The Chinese Communist Party’s (CCP) scheme is simple: Suppress any declaration that Taiwan is an independent nation and splinter unity among Taiwanese.
Why should Taiwanese tolerate China telling Taiwan what to do? Taiwan is a democracy and all Taiwanese are the masters of Taiwan — China is a dictatorship.
The CCP does not have a legal basis for claiming to speak for all Chinese, let alone a basis for speaking its mind regarding Taiwan’s development as a nation.
In short, all it has are threats and intimidation.
The US leadership keeps saying that Taiwan is a country and not part of China. This view of Taiwan’s national status worries the CCP, which does not want Taiwanese to side with US opinion, because that might further alienate them from China.
Beijing is hurriedly cranking up its political intimidation machine — with the message that support for independence poses a serious risk to assets and livelihoods in the event of annexation — and persuading Taiwanese to turn their back on independence.

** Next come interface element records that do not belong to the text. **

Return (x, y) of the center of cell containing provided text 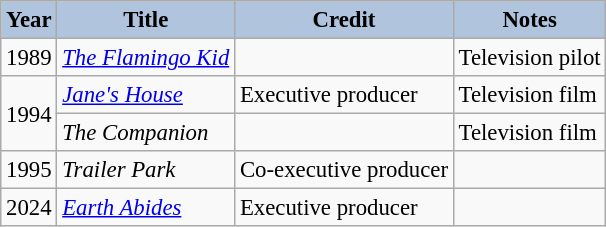
Credit (344, 20)
1989 (29, 58)
Co-executive producer (344, 170)
Television pilot (530, 58)
Year (29, 20)
2024 (29, 208)
1994 (29, 114)
Trailer Park (146, 170)
Title (146, 20)
Earth Abides (146, 208)
Jane's House (146, 95)
The Flamingo Kid (146, 58)
Notes (530, 20)
The Companion (146, 133)
1995 (29, 170)
For the text-containing cell, return its midpoint in [X, Y] coordinate format. 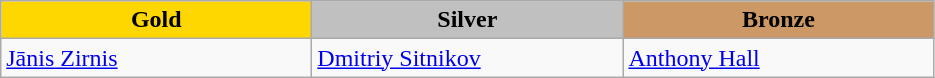
Silver [468, 20]
Jānis Zirnis [156, 58]
Bronze [778, 20]
Gold [156, 20]
Anthony Hall [778, 58]
Dmitriy Sitnikov [468, 58]
Locate the cell with the specified text and output its [x, y] center coordinate. 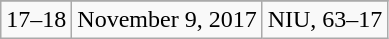
NIU, 63–17 [325, 20]
17–18 [36, 20]
November 9, 2017 [167, 20]
Search for the cell housing the specified text and yield its [x, y] center coordinate. 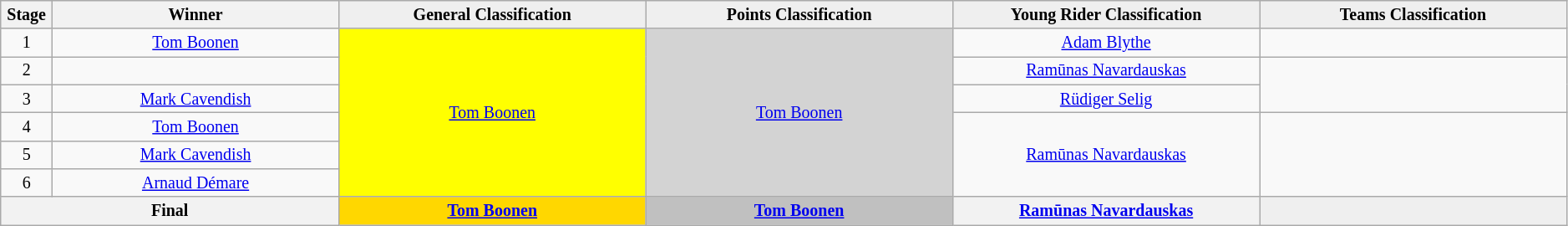
5 [27, 154]
4 [27, 127]
1 [27, 43]
Teams Classification [1413, 15]
Points Classification [799, 15]
Stage [27, 15]
3 [27, 99]
Adam Blythe [1106, 43]
Winner [195, 15]
General Classification [493, 15]
Final [170, 211]
Arnaud Démare [195, 182]
6 [27, 182]
2 [27, 70]
Young Rider Classification [1106, 15]
Rüdiger Selig [1106, 99]
Locate the cell with the specified text and output its (X, Y) center coordinate. 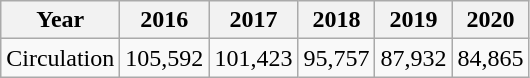
2020 (490, 20)
101,423 (254, 58)
2017 (254, 20)
2016 (164, 20)
2018 (336, 20)
84,865 (490, 58)
Circulation (60, 58)
Year (60, 20)
87,932 (414, 58)
105,592 (164, 58)
2019 (414, 20)
95,757 (336, 58)
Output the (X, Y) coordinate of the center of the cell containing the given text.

However, Taiwanese have realized that the CCP does not have a specific enemy — Beijing wants to quash democracy and freedom, and the values and way of life that they lead to.

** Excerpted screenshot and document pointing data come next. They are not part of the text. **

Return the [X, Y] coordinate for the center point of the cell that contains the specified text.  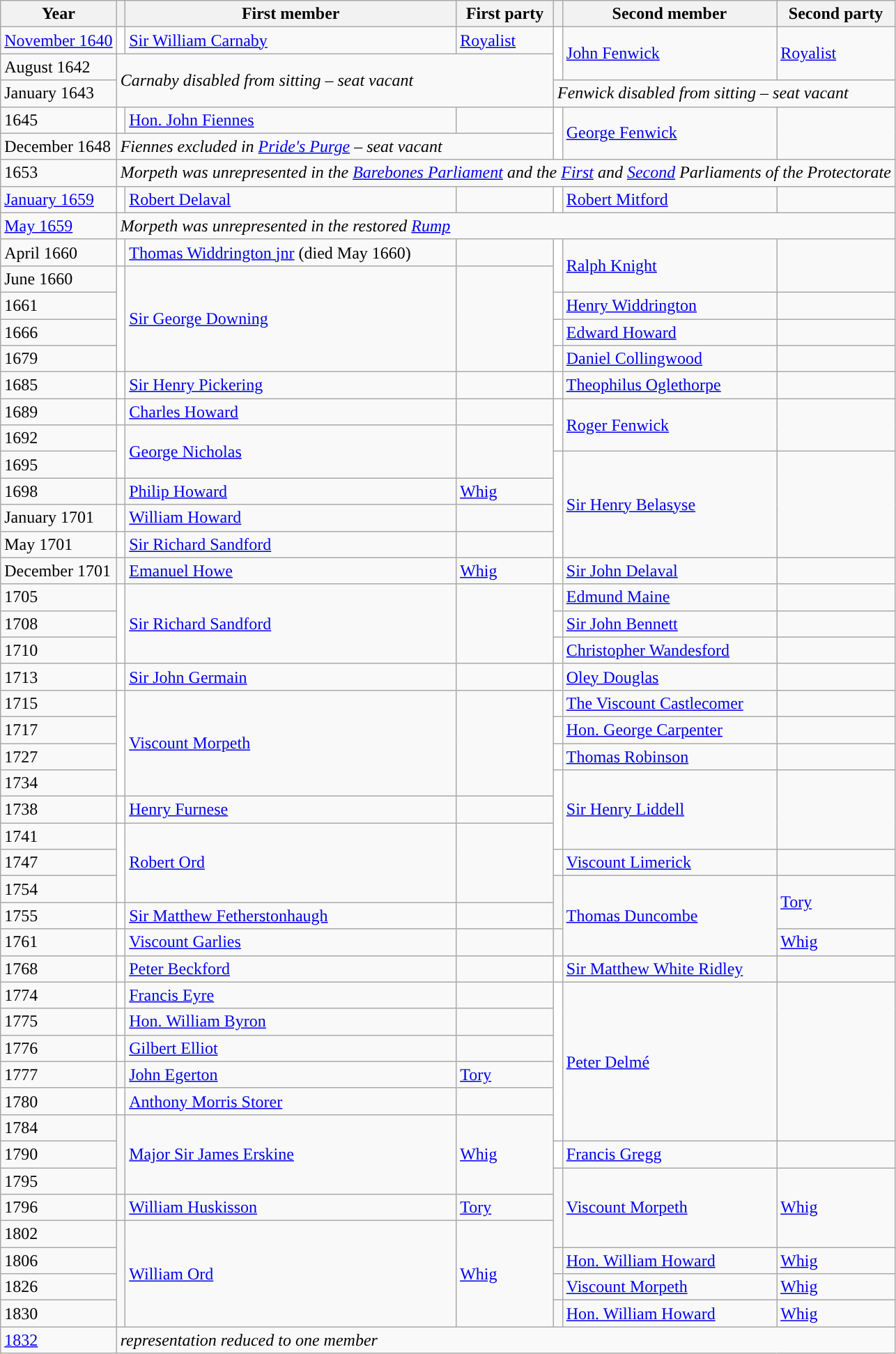
1774 [59, 995]
Robert Ord [291, 863]
1776 [59, 1048]
William Huskisson [291, 1207]
1830 [59, 1313]
Major Sir James Erskine [291, 1154]
May 1701 [59, 544]
1708 [59, 624]
Edward Howard [669, 332]
Francis Gregg [669, 1154]
May 1659 [59, 226]
1741 [59, 836]
Peter Beckford [291, 968]
1698 [59, 491]
Year [59, 14]
1695 [59, 465]
1802 [59, 1234]
1666 [59, 332]
1679 [59, 359]
Sir Matthew Fetherstonhaugh [291, 916]
1768 [59, 968]
1761 [59, 942]
Hon. William Byron [291, 1021]
1734 [59, 783]
1796 [59, 1207]
Sir John Bennett [669, 624]
Hon. John Fiennes [291, 120]
December 1701 [59, 571]
Christopher Wandesford [669, 650]
1795 [59, 1181]
Second member [669, 14]
1780 [59, 1101]
Robert Delaval [291, 199]
Daniel Collingwood [669, 359]
1689 [59, 412]
1715 [59, 703]
John Fenwick [669, 54]
August 1642 [59, 67]
1717 [59, 729]
Sir John Delaval [669, 571]
1738 [59, 810]
Viscount Garlies [291, 942]
Sir Henry Liddell [669, 810]
Robert Mitford [669, 199]
December 1648 [59, 146]
The Viscount Castlecomer [669, 703]
William Howard [291, 518]
Roger Fenwick [669, 425]
1754 [59, 889]
1775 [59, 1021]
April 1660 [59, 252]
1713 [59, 677]
Gilbert Elliot [291, 1048]
1705 [59, 597]
Henry Widdrington [669, 305]
Theophilus Oglethorpe [669, 385]
Viscount Limerick [669, 863]
Thomas Duncombe [669, 916]
1777 [59, 1074]
Morpeth was unrepresented in the restored Rump [506, 226]
representation reduced to one member [506, 1340]
Edmund Maine [669, 597]
Ralph Knight [669, 265]
1806 [59, 1260]
William Ord [291, 1274]
1790 [59, 1154]
Oley Douglas [669, 677]
Philip Howard [291, 491]
Fenwick disabled from sitting – seat vacant [724, 93]
January 1701 [59, 518]
Sir Henry Pickering [291, 385]
1755 [59, 916]
January 1643 [59, 93]
Sir John Germain [291, 677]
Sir Henry Belasyse [669, 504]
1685 [59, 385]
1727 [59, 756]
1784 [59, 1127]
First member [291, 14]
1826 [59, 1287]
Thomas Robinson [669, 756]
Charles Howard [291, 412]
1692 [59, 438]
June 1660 [59, 279]
1645 [59, 120]
Morpeth was unrepresented in the Barebones Parliament and the First and Second Parliaments of the Protectorate [506, 173]
Carnaby disabled from sitting – seat vacant [334, 80]
January 1659 [59, 199]
Henry Furnese [291, 810]
Fiennes excluded in Pride's Purge – seat vacant [334, 146]
Hon. George Carpenter [669, 729]
1661 [59, 305]
Emanuel Howe [291, 571]
Sir George Downing [291, 318]
1832 [59, 1340]
George Nicholas [291, 451]
Sir Matthew White Ridley [669, 968]
George Fenwick [669, 133]
1653 [59, 173]
Francis Eyre [291, 995]
Thomas Widdrington jnr (died May 1660) [291, 252]
November 1640 [59, 40]
Second party [836, 14]
1710 [59, 650]
Sir William Carnaby [291, 40]
First party [505, 14]
Peter Delmé [669, 1061]
Anthony Morris Storer [291, 1101]
1747 [59, 863]
John Egerton [291, 1074]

This means that the CCP has a score to settle with all Taiwanese who enjoy life in a free and democratic society.
Discussion about a name list is just one part of the CCP’s strategy to turn Taiwanese against each other.
If Taiwan were to be annexed by China, it would not matter if someone was pro-independence, because anyone wanting to live in a society where the people call the shots would experience the same fate as Hong Kongers.
CCP rule would mean that no one would have the right to express a dissenting opinion.
After the desire for independence was deeply planted in Taiwan’s cultural soil, people began to describe themselves as “pro-independence authors,” “pro-independence entertainers” and even “pro-independence workers.”
The independence stance of the younger generation is what has naturally sprouted from this soil.
Closely tied to democracy and freedom, Taiwanese independence has clearly become the trend. The big question seems to be whether the CCP can come up with an exhaustive name list.
Chen Chi-nung is principal of Shuili Junior High School in Nantou County.